Palombella Rosa, ou comment la colombe a chu en plein vol

Que la critique est ardue quand il s'agit de parler de Nanni Moretti. Tout d'abord, il y a les fans inconditionnels du film "dialogue", les amateurs de la déroute, de tout ce qui ne se comprend pas au premier abord, des films dit d'auteur. Même si le mot est galvaudé de plus en plus, il paraît prendre tout son sens ici. Ensuite, il y a les autres. Les autres qui ne saisissent pas la virtuosité de Moretti, les autres pour qui le water-polo n'est pas fantasmagorique, les autres qui ont plus de questions que de réponses. A ceux-ci je veux leur dire que je les comprend, que je suis aussi perdu qu'eux, comme si je nageais en eaux troubles.

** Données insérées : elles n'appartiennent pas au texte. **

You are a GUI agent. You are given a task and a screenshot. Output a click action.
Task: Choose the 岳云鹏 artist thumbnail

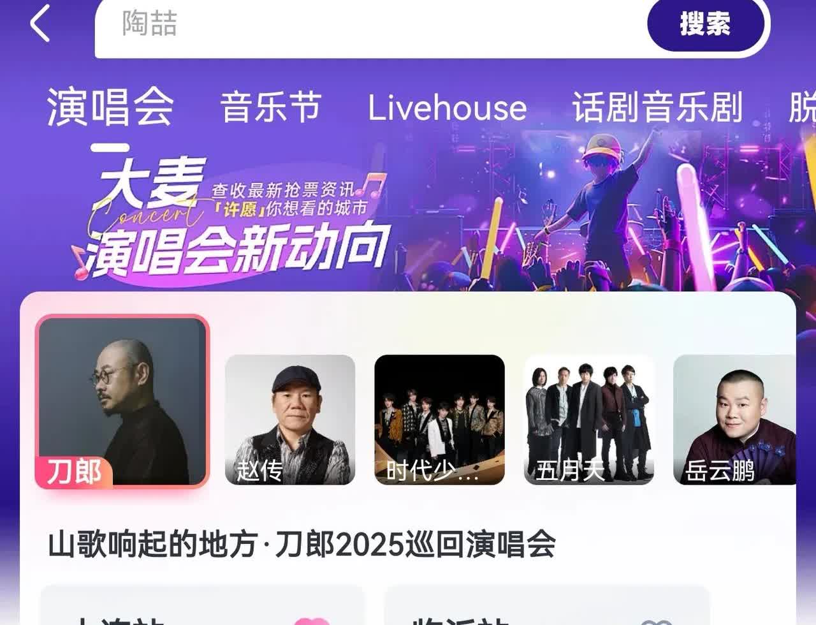pyautogui.click(x=734, y=420)
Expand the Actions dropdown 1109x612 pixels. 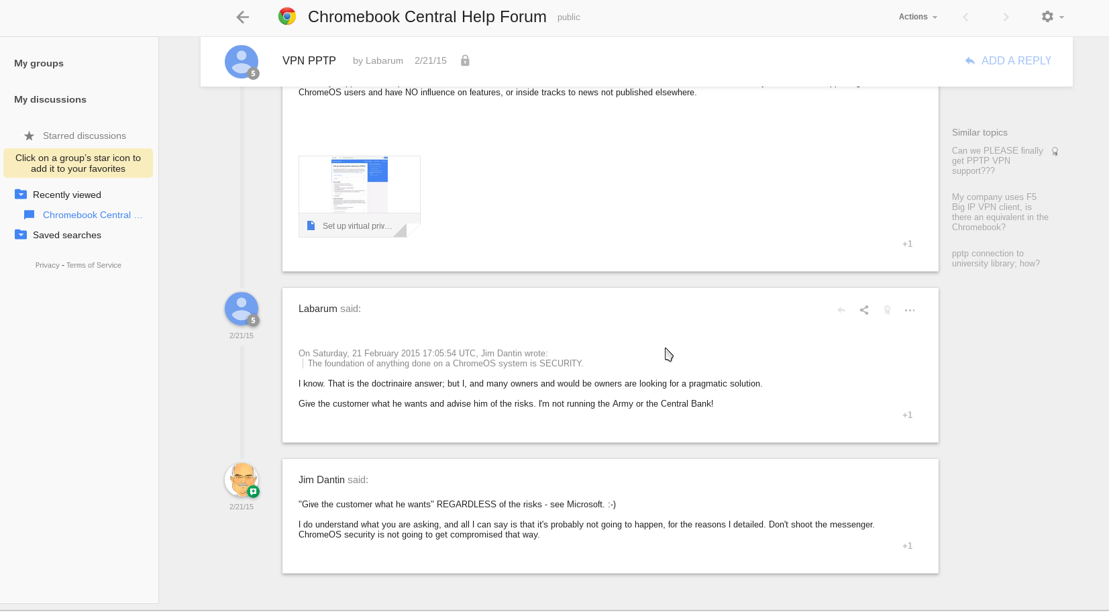tap(917, 17)
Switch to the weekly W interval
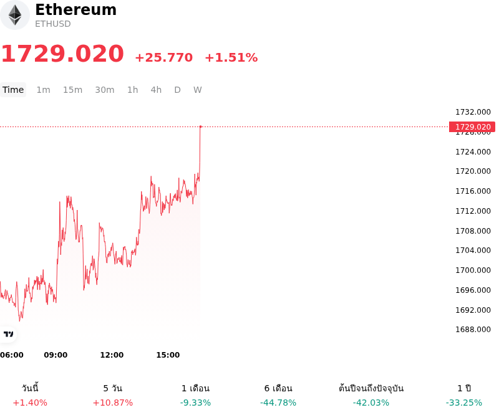This screenshot has height=415, width=499. 197,90
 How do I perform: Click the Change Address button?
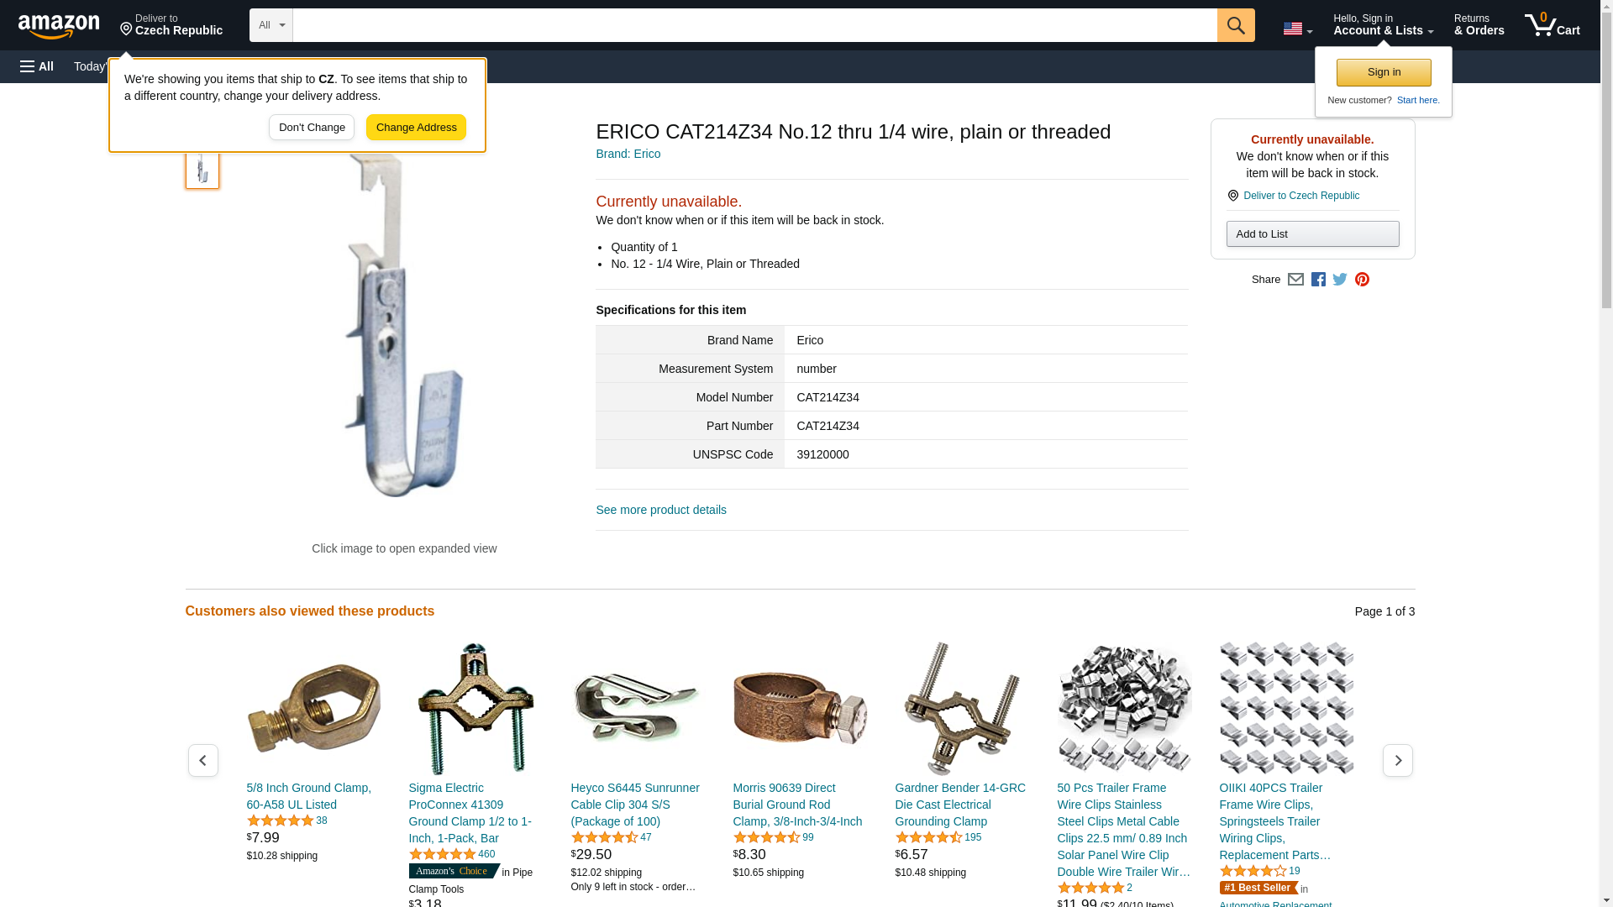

Nanni Moretti nous emmène dans l'Italie du PCI en déclin, en nous présentant son sempiternel héros, Michele Apicella en jeune responsable de ce même parti, victime d'amnésie après un accident de voiture. La quasi intégralité du film se déroule autour et dans une piscine, où deux équipes de water-polo se disputent amèrement le titre du championnat. Jusque là, la compréhension reste somme toute aisée. Là où Nanni Moretti perd la moitié de son audimat, c'est lorsque cette scène apparemment banale se transforme en piédestal pour dénoncer mille et une choses. Michele se retrouve confronté à divers épi-phénomènes qui vont le poursuivre tout au long du film. Commençons par les deux imperturbables bavards qui n'arrêtent pas de poursuivre Michele tout au long du film en lui demandant des noms. Michele est en quelque sorte notre personnification, il semble hébété devant ces personnes, ne sachant quoi répondre. Il se fait traiter d'égoïste par ces deux nerveux de la prose, qui investissent même le micro de la piscine pour répandre un discours vague, imprécis, en d'autres termes inexplicables. Puis vient le tour du catholique suivi par la suite par ce que l'on pourrait appeler son père spirituel. Ce premier se fait rejeter à maintes reprises par Michele, dont l'intérêt qu'il éprouve pour ce nouveau personnage semble être quasi-nul. Il va néanmoins finir par écouter ce père spirituel, pour qui tout n'est question que de silence. Le silence est un but pour l'harmonie. Le lien avec le water-polo semble ainsi tout tracé, 163 buts pour trouver une harmonie intérieure, se trouver soi-même, lui qui ne se reconnaît plus après son amnésie.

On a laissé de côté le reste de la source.